Et, quand ils parlent de Bayrou, l'affirmation indubitable qu'il faut être, soit de droite, soit de gauche, et que c'est ce qui compte. C'est d'ailleurs bien pour ça qu'on a eu un second tour gauche-droite en 2002. Et d'ailleurs, nous rappellent les intellos du Nouvel Obs, le vrai débat politique, c'est les partisans du marché contre ceux de l'Etat social. Une vraie opposition fondamentale, et qui marche. Libéral ou alter-mondialiste, choisis ton camp, camarade.
Qui ne voit pas que ceux qui affirment qu'on ne peut pas sortir de l'opposition droite-gauche ne font d'ailleurs renforcer celui qui questionne sa valeur éternelle et indépassable?
Qu'on critique le programme de Bayrou, qu'on attaque même sa personnalité, sa crédibilité. Mais qu'on arrête de nous prendre des imbéciles et de vouloir nous faire peur en nous disant que voter Bayrou, c'est faire le jeu des extrêmes. Et par là on veut bien évidemment dire Le Pen car, même si on ne croit pas aux sondages, on n'a pas peur de Besancenot, Arlette et Voynet ensemble parce qu'ils sont très bas dans les sondages.
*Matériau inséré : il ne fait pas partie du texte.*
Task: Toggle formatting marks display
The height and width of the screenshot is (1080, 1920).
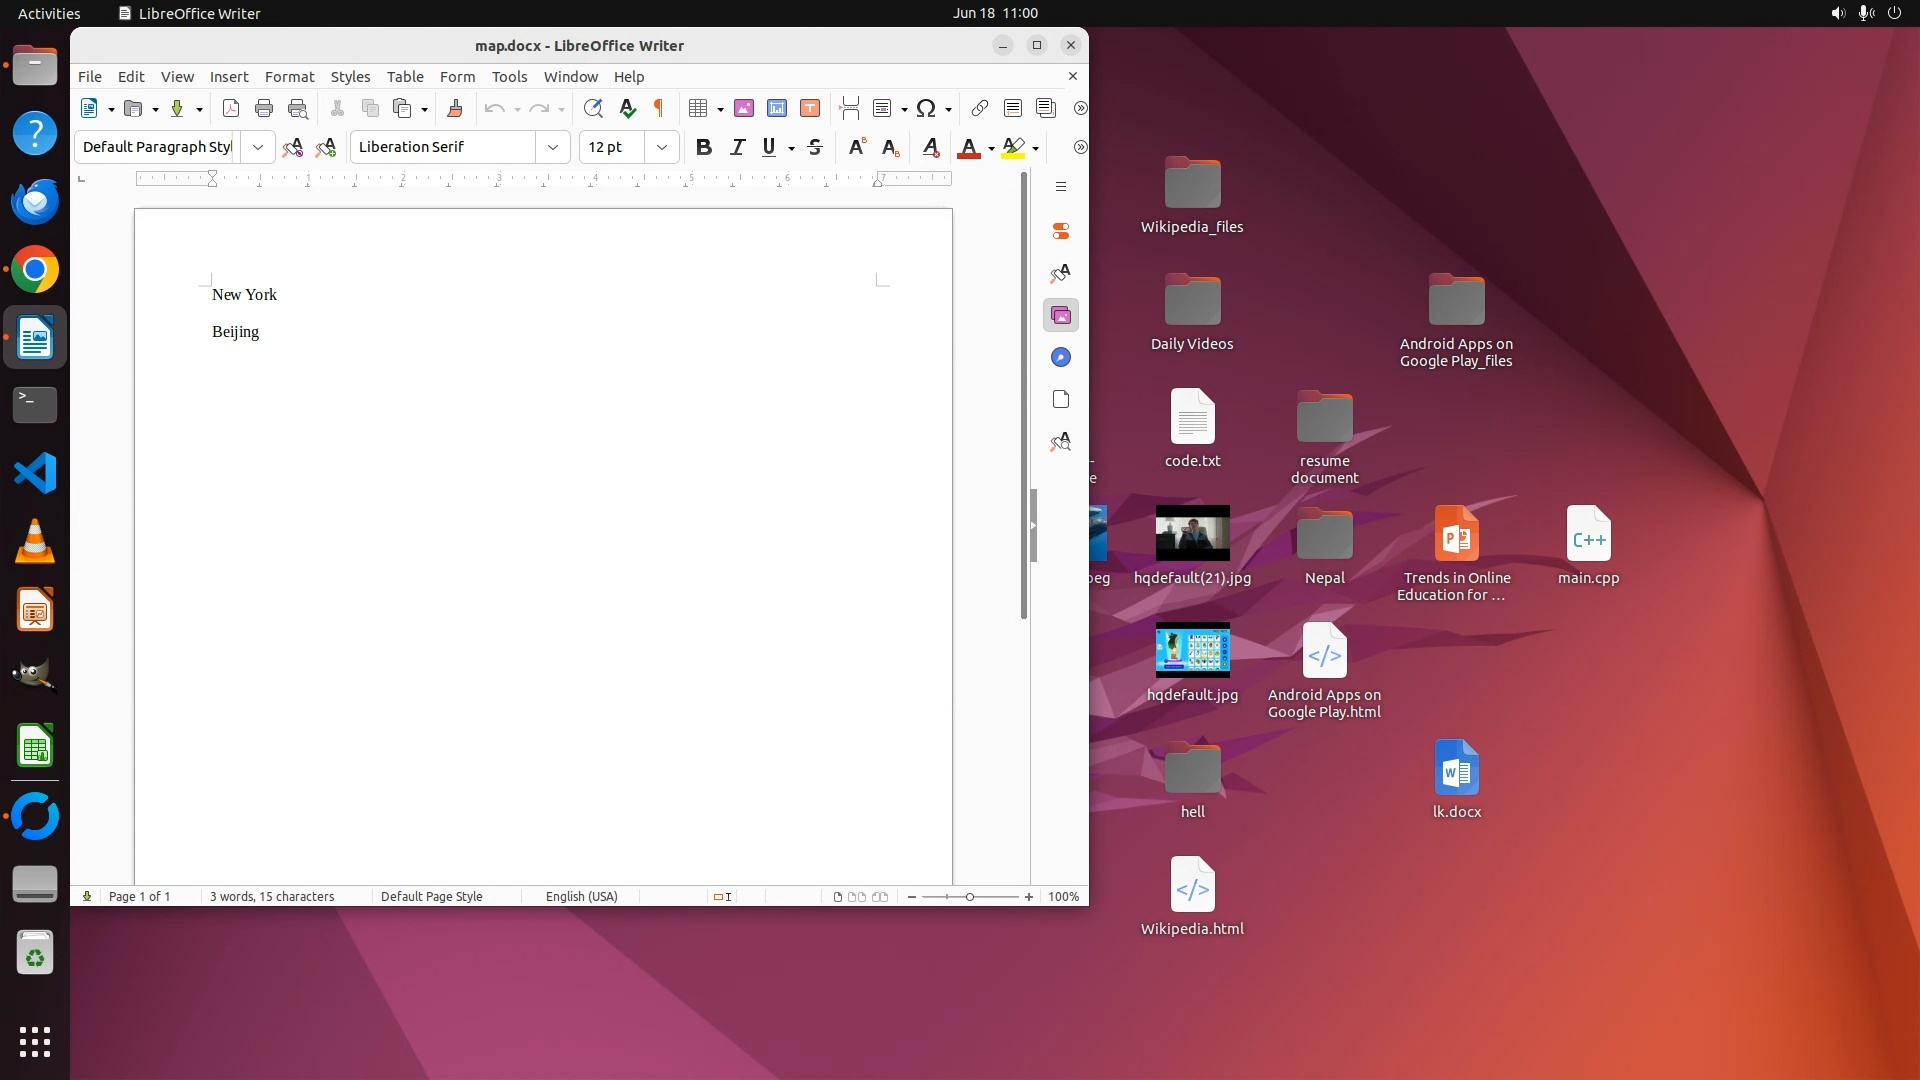Action: coord(659,108)
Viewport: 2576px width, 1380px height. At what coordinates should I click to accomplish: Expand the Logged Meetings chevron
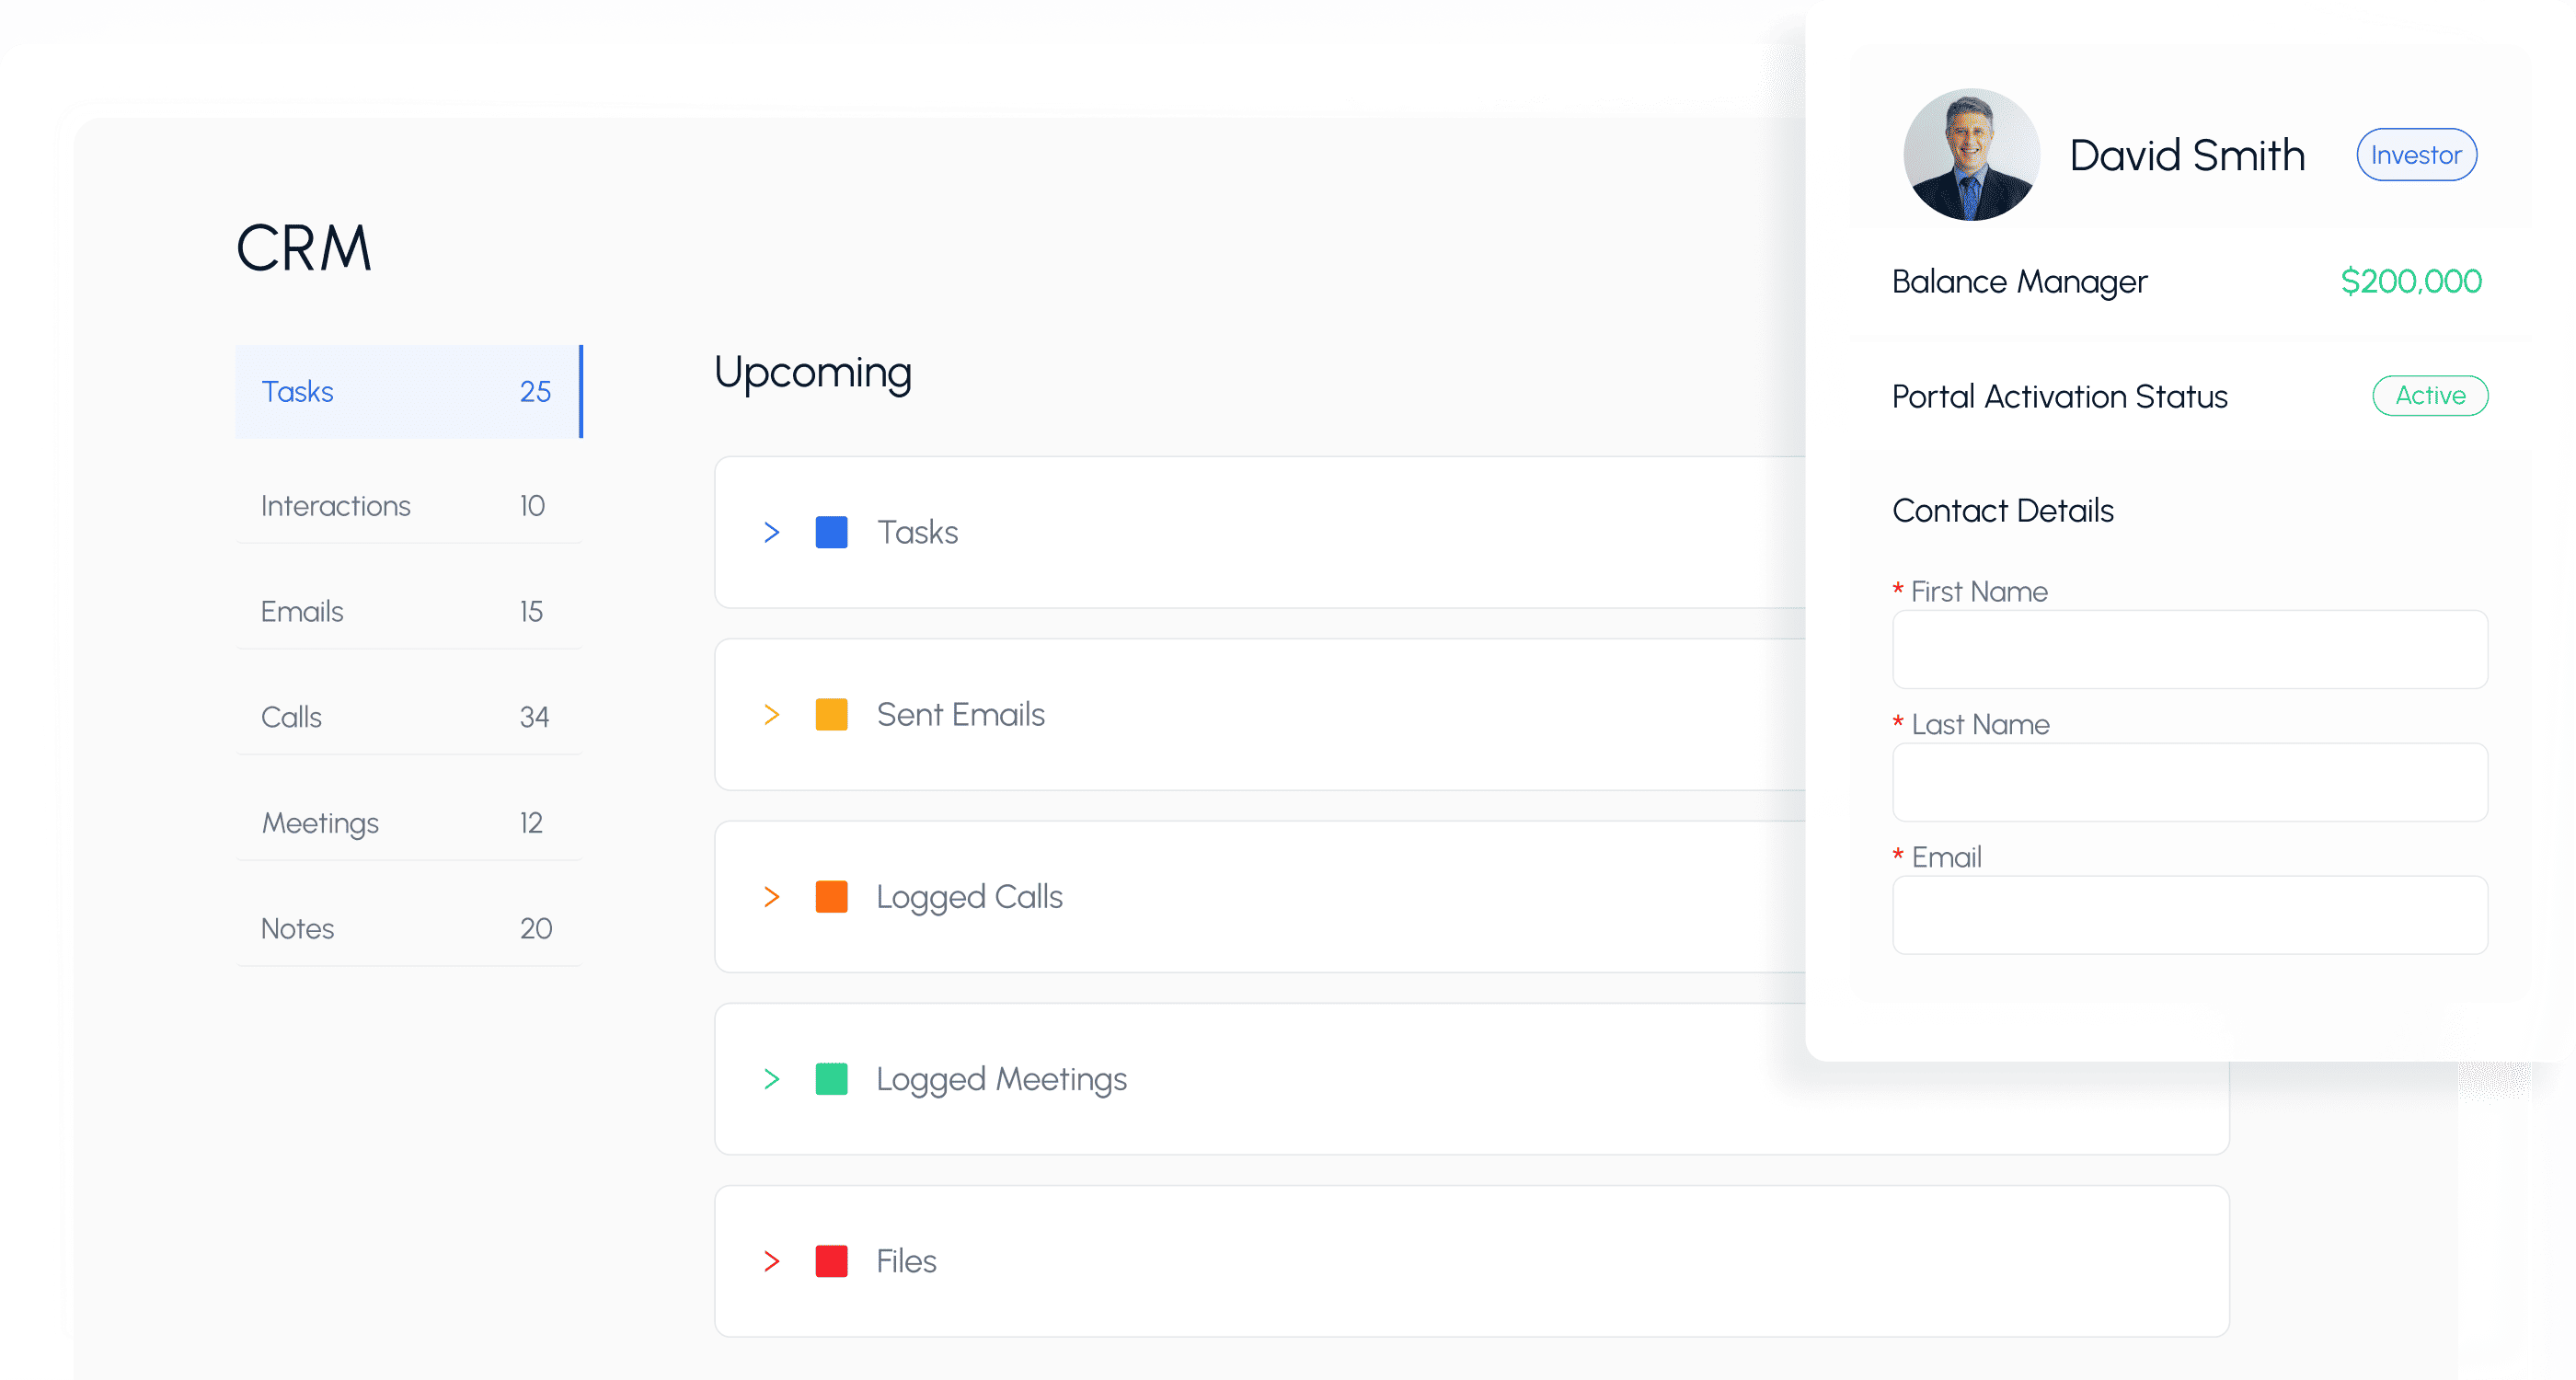point(771,1079)
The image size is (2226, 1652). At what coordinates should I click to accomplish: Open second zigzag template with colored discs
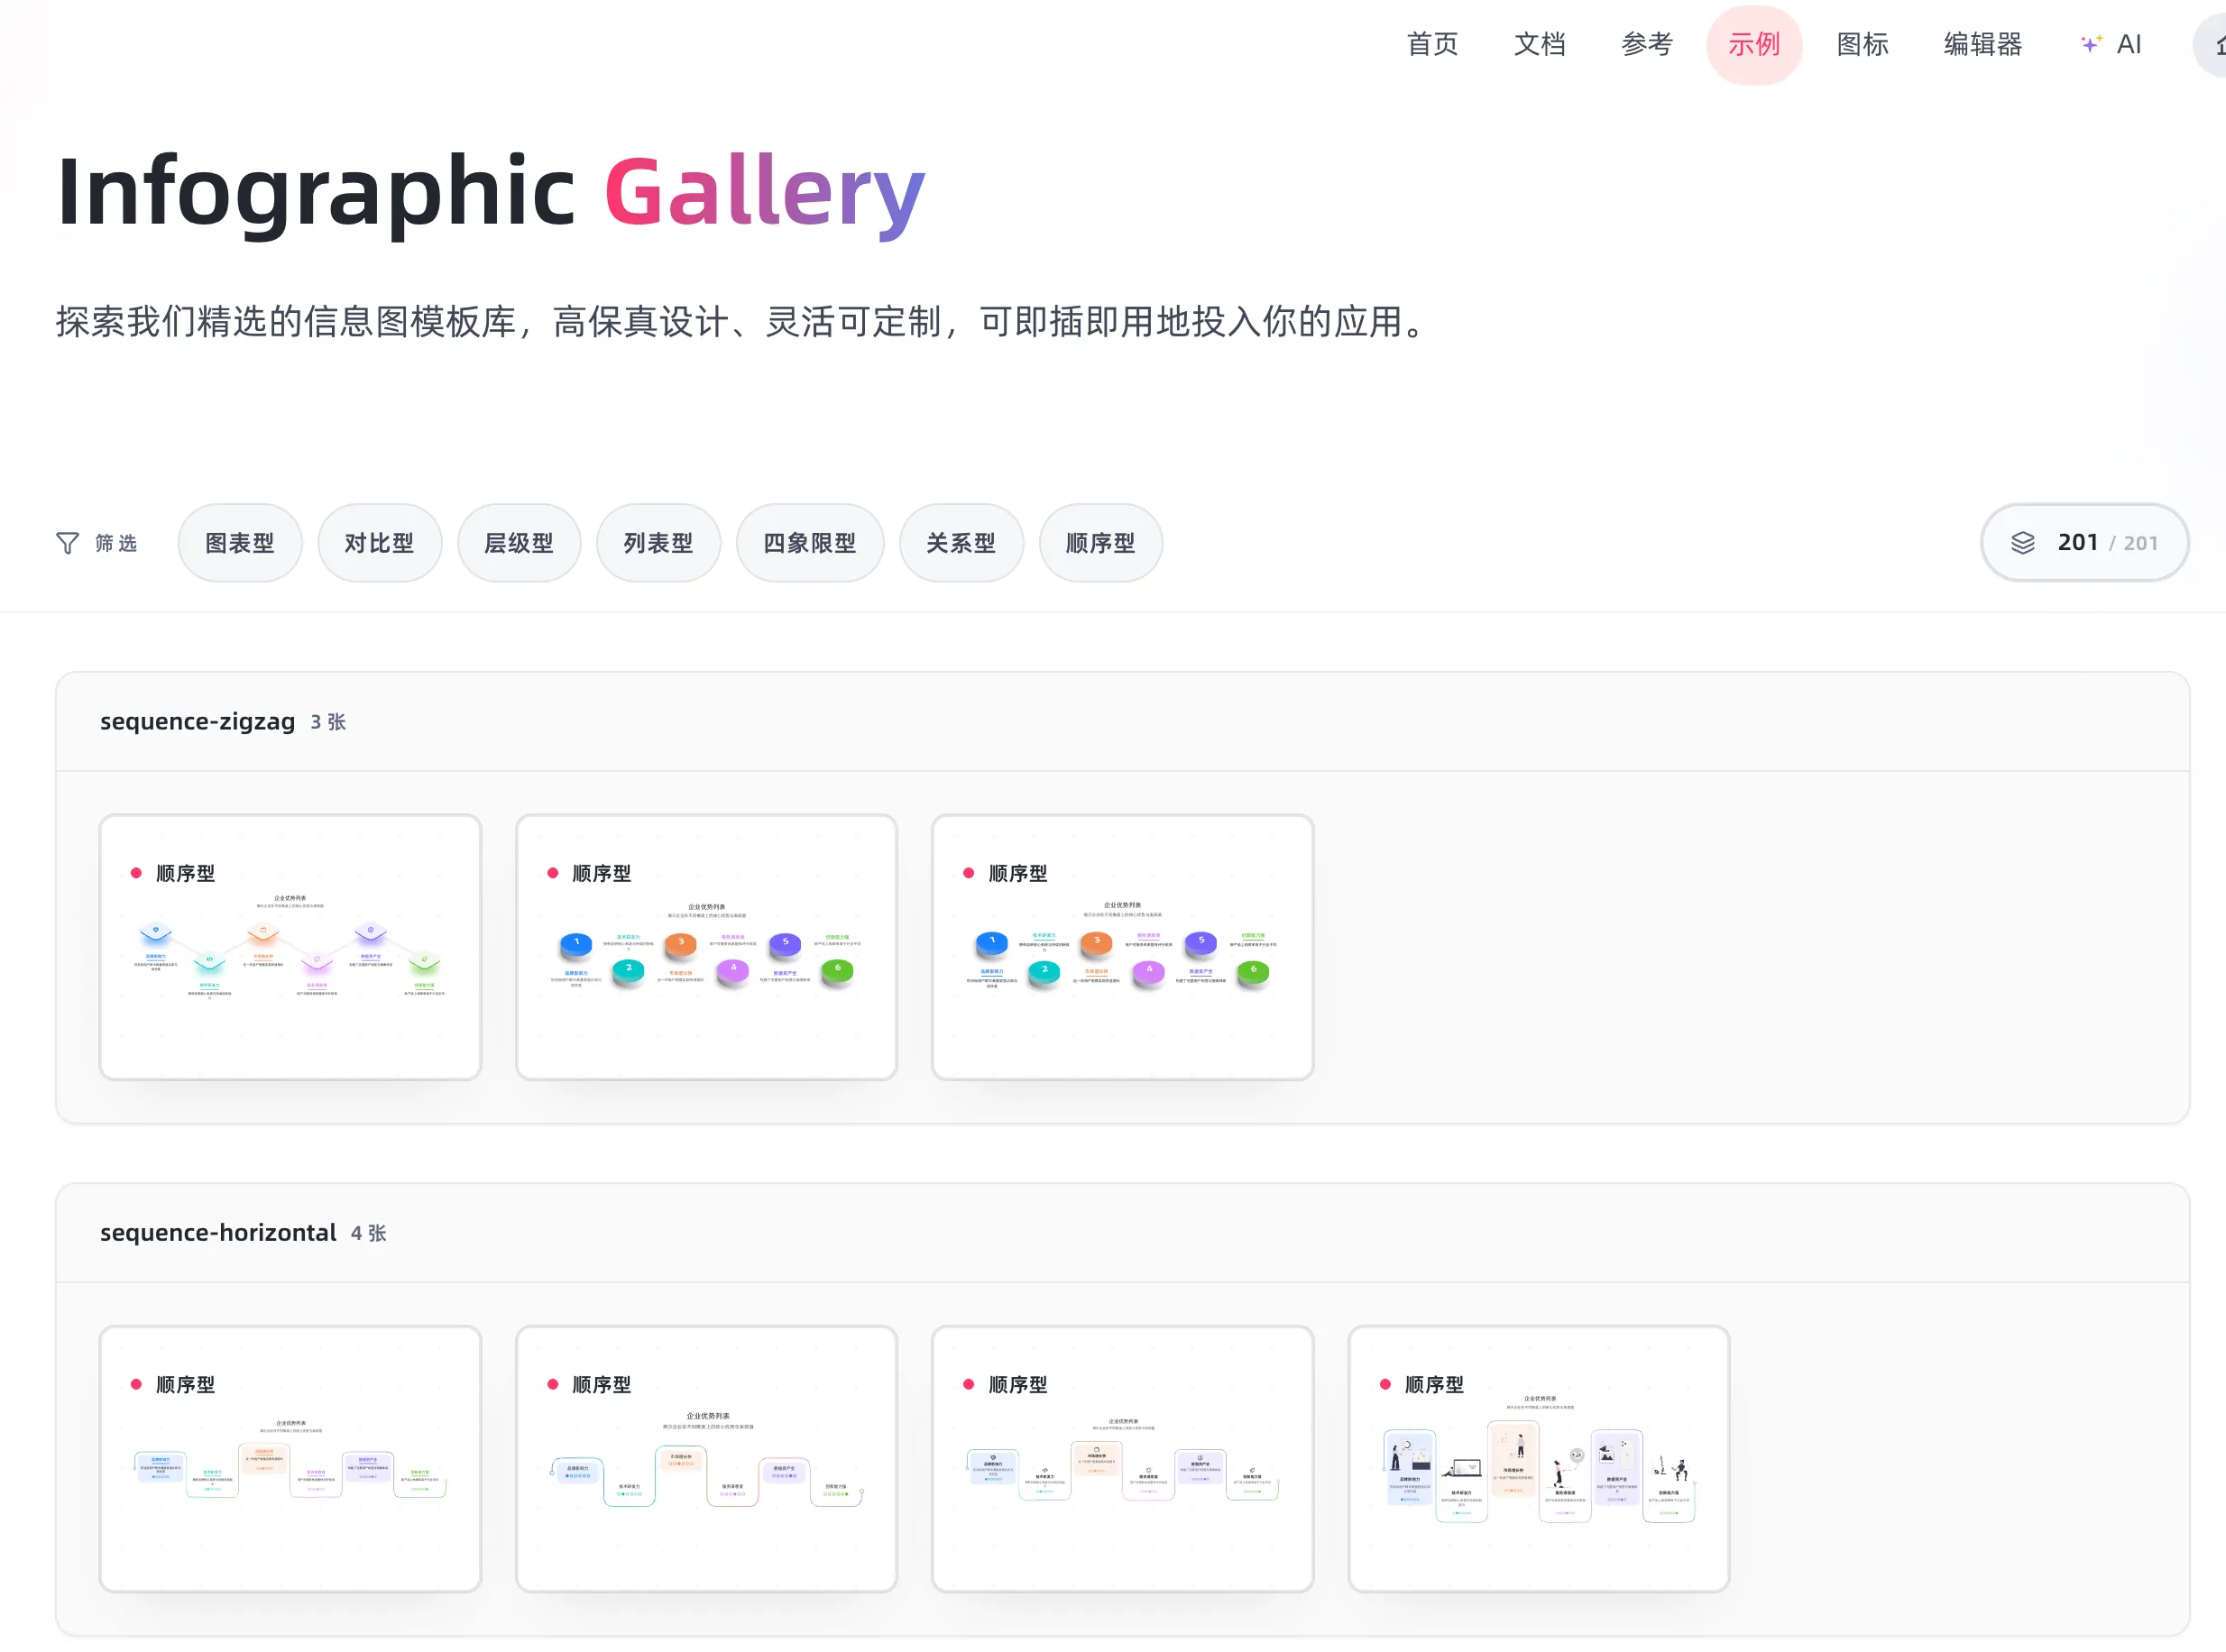[706, 947]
Empêcher Le Pen d'être au second tour est-il d'ailleurs un enjeu majeur? Il y a un jeu démocratique, et les électeurs ont le droit d'envoyer le signal qu'ils ne prennent pas au sérieux, non sans raison, les propositions "modérées" qu'on leur fait.
Bayrou a une attitude aussi bien sûr. Et un discours politique, sur le refus de l'alternative préfabriquée et artificielle. La différence, c'est que ce discours vient à l'appui de son programme, renforcer sa crédibilité. Il explique ce qu'il veut faire, et il explique comment. Puisqu'aussi bien l'immobilisme français est de toute évidence ancré dans les pratiques politiques existantes, Bayrou est plutôt plus crédible qu'un autre quand il ne prétend pas faire ce que chacun sait qu'il faut faire dans le même environnement politique qui a empêché ces réformes de se faire.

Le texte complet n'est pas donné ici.